らくだ: いまのところ、「クラウド・シーディングが洪水の原因ではない」との見解の方が有力だよ。

コブラ: そんなのわからへんやないの。

らくだ: クラウド・シーディングは、温暖な気候のなかでは、降水量をわずかに増やすだけという意見が大半さ。

コブラ: 空にある水蒸気が、限られてるってことやね。

らくだ: そう、水気があまり含まれていない空から雨を降らせることはできないってことさ。

コブラ: ほ、ほな、何が原因やっていうの?

らくだ: 世界中で話題になってる、地球温暖化による「異常気象」が原因だと世界の多くの人が考えてるよ。

 


火災積乱雲

コブラ: やっぱり異常気象が原因なのね。友人のガラガラヘビくんから聞いたけど、米国では緑豊かな森林が枯れて「ゴーストフォレスト」が広がっているそうよ。
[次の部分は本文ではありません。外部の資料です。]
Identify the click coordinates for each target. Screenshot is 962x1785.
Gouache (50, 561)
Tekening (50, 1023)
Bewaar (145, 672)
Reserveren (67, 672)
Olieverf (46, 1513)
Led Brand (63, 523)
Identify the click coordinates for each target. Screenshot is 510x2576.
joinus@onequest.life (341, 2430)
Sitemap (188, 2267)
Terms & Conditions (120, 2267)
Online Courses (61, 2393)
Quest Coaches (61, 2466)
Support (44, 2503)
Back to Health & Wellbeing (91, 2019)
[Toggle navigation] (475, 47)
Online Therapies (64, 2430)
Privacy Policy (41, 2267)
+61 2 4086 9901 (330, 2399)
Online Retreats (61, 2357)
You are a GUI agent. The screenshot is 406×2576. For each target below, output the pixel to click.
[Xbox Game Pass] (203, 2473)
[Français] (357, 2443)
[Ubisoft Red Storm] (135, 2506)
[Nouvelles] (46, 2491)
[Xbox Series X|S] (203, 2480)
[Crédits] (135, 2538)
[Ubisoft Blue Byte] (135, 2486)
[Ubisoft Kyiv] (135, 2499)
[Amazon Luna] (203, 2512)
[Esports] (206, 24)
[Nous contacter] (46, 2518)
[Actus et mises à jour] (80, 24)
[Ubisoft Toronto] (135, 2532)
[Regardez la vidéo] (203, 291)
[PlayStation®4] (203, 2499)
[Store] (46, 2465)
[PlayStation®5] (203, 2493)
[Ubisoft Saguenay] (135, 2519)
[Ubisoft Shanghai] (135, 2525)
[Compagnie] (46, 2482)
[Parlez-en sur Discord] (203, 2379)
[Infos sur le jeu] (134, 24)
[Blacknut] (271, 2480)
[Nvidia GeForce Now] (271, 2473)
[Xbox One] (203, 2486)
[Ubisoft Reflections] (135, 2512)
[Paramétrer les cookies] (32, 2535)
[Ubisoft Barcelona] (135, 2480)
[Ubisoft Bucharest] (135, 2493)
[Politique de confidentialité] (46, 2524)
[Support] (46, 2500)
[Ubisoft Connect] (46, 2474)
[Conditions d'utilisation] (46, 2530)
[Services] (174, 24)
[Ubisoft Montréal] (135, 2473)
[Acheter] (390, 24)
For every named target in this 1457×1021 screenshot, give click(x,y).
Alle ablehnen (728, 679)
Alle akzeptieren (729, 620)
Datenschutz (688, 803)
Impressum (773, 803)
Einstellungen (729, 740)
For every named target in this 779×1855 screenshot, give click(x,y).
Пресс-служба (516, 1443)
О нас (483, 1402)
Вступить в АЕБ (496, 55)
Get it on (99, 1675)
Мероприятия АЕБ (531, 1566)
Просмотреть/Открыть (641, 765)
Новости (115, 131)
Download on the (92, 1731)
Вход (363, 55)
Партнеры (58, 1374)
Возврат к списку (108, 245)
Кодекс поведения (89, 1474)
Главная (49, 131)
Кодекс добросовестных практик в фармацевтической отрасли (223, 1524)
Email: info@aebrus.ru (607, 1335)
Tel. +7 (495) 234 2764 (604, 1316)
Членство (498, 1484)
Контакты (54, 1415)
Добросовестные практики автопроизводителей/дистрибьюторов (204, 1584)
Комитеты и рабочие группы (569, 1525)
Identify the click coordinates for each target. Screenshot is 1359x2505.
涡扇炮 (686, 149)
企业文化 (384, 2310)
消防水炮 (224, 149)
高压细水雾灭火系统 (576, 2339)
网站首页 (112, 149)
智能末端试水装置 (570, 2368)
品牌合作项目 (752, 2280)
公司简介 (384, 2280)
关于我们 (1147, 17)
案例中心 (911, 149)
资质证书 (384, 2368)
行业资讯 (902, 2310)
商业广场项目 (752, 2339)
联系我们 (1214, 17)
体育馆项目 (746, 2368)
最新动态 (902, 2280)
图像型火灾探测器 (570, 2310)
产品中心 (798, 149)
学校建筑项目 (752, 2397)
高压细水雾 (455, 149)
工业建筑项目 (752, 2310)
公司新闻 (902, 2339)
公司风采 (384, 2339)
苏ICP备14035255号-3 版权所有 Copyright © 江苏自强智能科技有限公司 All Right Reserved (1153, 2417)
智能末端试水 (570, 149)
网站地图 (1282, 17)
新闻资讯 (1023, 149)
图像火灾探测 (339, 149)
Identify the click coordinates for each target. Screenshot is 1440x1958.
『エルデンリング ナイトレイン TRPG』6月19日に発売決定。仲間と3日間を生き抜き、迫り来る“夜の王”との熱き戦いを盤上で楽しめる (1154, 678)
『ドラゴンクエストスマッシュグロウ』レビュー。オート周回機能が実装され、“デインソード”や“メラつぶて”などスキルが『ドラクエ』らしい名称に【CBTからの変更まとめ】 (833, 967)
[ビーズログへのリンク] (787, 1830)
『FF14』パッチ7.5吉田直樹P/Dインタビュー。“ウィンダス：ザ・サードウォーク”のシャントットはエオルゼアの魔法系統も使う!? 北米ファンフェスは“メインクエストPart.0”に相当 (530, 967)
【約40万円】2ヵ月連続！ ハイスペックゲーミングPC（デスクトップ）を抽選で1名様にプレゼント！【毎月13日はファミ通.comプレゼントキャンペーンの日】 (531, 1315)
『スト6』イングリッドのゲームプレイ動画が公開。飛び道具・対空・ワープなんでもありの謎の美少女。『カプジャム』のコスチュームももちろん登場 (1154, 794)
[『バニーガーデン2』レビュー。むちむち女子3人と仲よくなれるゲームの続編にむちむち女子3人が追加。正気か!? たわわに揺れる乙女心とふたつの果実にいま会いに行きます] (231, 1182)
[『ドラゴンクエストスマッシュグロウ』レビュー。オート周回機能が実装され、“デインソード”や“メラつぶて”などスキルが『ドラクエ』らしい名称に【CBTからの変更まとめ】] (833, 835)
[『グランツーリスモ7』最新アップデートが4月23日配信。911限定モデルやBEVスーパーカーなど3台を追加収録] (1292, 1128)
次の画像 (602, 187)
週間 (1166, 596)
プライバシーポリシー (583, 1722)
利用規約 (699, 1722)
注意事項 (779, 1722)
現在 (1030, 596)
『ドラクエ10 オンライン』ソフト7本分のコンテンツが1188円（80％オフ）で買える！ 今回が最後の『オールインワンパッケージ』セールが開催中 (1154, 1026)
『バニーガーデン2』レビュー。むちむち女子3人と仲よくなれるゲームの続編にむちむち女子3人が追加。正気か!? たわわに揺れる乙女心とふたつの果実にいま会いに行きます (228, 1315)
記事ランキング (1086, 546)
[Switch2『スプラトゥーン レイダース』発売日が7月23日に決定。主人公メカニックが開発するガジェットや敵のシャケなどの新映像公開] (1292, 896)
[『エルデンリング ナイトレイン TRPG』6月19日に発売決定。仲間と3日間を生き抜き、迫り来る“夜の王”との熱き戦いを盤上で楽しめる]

らくだ: バンクーバーの浜辺で、熱波でムール貝がゆで上がったそうだ。

コブラ: それって、カナダでしょ?北海道よりもずっと北のはずよ。

らくだ: カナダの気温が49℃にも達して、2021年は山火事が多く発生したんだ。

コブラ: 大規模な山火事がおこると、そのあとが怖いって聞いたことがあるけど。

らくだ: その通りだ。高熱で上昇気流ができてそれに乗って煙の粒子が上空へと吹き上げられて冷やされ、不純物を含む「火災積乱雲」をつくるのさ。

コブラ: なにそれ?



らくだ: 積乱雲は、上空で冷やされて重くなった空気が鉛直下向きに吹き付けるダウンバースト(downburst)を発生させるのさ。写真は2016年、米国アリゾナで飛行機から撮影されたダウンバーストだ。日光の杉並木街道でも起こって、多くの家や倉庫をおしつぶした。

コブラ: どれくらいの速度で鉛直下向きに吹き付けるの?

らくだ: 秒速50mを超えるそうだ。離着陸中の飛行機なら、一気に墜落させられる風圧だというよ。

コブラ: そんな風が吹き付ければ、森林火災がさらに周囲に広がるじゃないの?

らくだ: そう、火災を数十キロ単位に広げる。

コブラ: 数十キロって…鈴鹿から名古屋くらいまでの範囲じゃないの!

らくだ: さらに厄介なのが、オーストラリアで2019年に起きた森林火災で生じた火災積乱雲では、大規模な落雷を引き起こしたというよ。

コブラ: 落雷?さらに森林に火を放つようなものじゃないの!

らくだ: そう、今話題にしているカナダの森林火災でも、24時間にブリティッシュ・コロンビア州で99件の森林火災が発生して、そのうちの7割が落雷が原因だったらしいよ。

 

日々幸せに暮らせるのは

らくだ: お腹がすいたね。コブラのおねえちゃん、レストランで何か食べよう。僕がおごるよ。

コブラ: ありがとう。じゃぁ「生卵食べ放題」のお店に行きたいわ。あなたは?

らくだ: サボテンのトゲ付き生サラダが大好きなんだけれど。

コブラ: お互い、特殊なメニューがお気に入りね。行きましょうか、地球が平和なうちに。